Initially, the oxygen stored in your lungs (about 500 mL in a normal breath) continues diffusing into the blood. As O2 falls and CO2 accumulates, blood pH drops, triggering increasingly urgent signals from chemoreceptors. After about 30 to 90 seconds, involuntary diaphragm contractions begin. The "breakpoint" is driven primarily by CO2 buildup, not oxygen depletion, which is why hyperventilating beforehand (lowering CO2) extends breath-hold time but is dangerous because it can delay the urge to breathe until O2 drops to blackout levels.

The percentage of oxygen in air stays constant at 20.9% regardless of altitude. What changes is total air pressure: at 3,000 meters it drops to about 70% of sea level. This means alveolar O2 partial pressure falls from ~104 mmHg to ~60 mmHg, shrinking the diffusion gradient. Your body responds acutely by breathing faster and deeper, and over 1 to 3 weeks produces more red blood cells (increasing hemoglobin) to carry oxygen more efficiently at lower pressures.

Cigarette smoke paralyzes and eventually destroys the cilia lining the airways, so mucus and tar accumulate instead of being swept out. Chronic inflammation thickens airway walls and triggers excess mucus production (chronic bronchitis). Over years, inflammatory chemicals destroy alveolar walls, merging small alveoli into larger, less efficient spaces (emphysema). This reduces the 70 m² gas exchange surface area dramatically and traps air in the lungs, making exhaling difficult.

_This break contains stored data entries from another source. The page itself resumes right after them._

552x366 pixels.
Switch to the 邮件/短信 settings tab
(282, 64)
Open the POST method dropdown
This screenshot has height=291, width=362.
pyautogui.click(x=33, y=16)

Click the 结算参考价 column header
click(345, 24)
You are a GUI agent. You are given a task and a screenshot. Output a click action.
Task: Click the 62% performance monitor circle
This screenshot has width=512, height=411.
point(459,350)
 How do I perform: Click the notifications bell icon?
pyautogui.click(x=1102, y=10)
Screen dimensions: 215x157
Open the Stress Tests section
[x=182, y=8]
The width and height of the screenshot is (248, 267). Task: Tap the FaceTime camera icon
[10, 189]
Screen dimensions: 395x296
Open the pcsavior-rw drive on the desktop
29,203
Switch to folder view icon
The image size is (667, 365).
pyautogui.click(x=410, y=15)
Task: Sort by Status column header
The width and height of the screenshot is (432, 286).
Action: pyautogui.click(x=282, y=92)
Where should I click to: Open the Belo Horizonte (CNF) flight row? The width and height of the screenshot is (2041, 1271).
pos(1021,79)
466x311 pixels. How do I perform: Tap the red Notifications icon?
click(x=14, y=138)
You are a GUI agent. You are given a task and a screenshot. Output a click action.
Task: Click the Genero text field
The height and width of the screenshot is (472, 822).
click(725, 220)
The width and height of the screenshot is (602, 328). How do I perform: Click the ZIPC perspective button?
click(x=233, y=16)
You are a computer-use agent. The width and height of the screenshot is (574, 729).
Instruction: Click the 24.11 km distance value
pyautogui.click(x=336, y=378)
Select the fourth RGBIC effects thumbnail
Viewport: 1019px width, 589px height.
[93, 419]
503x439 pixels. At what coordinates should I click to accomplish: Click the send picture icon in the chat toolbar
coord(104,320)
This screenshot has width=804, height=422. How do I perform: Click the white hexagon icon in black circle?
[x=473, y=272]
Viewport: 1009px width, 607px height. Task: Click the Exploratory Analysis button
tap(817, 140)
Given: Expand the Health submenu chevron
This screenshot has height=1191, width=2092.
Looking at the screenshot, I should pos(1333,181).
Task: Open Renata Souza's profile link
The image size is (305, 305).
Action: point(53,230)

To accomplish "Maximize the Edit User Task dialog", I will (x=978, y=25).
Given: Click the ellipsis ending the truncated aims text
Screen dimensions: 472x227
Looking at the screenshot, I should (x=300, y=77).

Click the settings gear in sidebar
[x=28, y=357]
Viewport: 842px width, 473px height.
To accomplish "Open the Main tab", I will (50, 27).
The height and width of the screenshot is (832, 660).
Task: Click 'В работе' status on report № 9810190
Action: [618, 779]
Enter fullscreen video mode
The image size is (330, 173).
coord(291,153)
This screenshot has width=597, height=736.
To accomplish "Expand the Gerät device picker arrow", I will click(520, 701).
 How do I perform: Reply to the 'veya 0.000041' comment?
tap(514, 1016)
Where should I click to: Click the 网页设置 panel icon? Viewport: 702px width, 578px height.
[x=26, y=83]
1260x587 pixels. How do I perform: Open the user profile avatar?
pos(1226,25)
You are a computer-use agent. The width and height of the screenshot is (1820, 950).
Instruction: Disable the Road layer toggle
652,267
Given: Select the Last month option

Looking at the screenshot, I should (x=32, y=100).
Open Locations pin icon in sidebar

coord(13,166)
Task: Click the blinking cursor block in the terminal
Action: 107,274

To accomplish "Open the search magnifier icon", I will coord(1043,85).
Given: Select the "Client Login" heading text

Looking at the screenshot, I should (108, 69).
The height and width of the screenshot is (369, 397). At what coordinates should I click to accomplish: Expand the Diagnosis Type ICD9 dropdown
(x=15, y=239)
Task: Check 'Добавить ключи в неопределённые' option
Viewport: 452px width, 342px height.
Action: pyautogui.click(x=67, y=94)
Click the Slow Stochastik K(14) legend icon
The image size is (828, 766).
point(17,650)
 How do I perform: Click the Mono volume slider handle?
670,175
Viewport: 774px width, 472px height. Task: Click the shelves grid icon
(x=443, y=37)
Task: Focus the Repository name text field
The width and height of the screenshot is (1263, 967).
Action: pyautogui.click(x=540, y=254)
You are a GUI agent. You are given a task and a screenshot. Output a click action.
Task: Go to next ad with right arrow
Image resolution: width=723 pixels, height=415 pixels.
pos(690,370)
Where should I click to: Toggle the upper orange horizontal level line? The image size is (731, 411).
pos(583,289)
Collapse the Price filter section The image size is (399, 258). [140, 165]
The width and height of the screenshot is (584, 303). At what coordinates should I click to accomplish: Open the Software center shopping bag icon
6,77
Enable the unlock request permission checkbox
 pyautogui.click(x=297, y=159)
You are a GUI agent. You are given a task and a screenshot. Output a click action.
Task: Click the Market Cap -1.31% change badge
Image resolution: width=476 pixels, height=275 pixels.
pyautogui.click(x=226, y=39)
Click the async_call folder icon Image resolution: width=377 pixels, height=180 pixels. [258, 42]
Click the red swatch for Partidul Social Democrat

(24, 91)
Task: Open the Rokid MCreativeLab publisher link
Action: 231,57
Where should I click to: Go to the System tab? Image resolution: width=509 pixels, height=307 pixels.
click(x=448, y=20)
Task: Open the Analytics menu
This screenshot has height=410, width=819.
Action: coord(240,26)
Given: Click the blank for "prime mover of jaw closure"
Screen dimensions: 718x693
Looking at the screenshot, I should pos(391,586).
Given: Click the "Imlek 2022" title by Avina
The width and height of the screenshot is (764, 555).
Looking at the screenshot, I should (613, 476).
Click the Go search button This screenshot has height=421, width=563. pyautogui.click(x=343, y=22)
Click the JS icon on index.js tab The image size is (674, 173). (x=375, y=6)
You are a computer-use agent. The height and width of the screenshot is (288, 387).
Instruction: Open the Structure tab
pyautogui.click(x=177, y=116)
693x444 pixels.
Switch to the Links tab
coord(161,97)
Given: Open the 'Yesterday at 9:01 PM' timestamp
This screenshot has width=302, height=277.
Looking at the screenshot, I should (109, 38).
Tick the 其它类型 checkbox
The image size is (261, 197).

Newborns breathe 30 to 60 times per minute, two to four times the adult rate, because their lungs are proportionally smaller with fewer and smaller alveoli. An infant has roughly 20 to 50 million alveoli at birth versus 480 million in adults. With less total surface area for gas exchange, each breath exchanges less oxygen, so the rate must be higher to maintain adequate oxygen delivery. Alveoli continue multiplying until about age 8.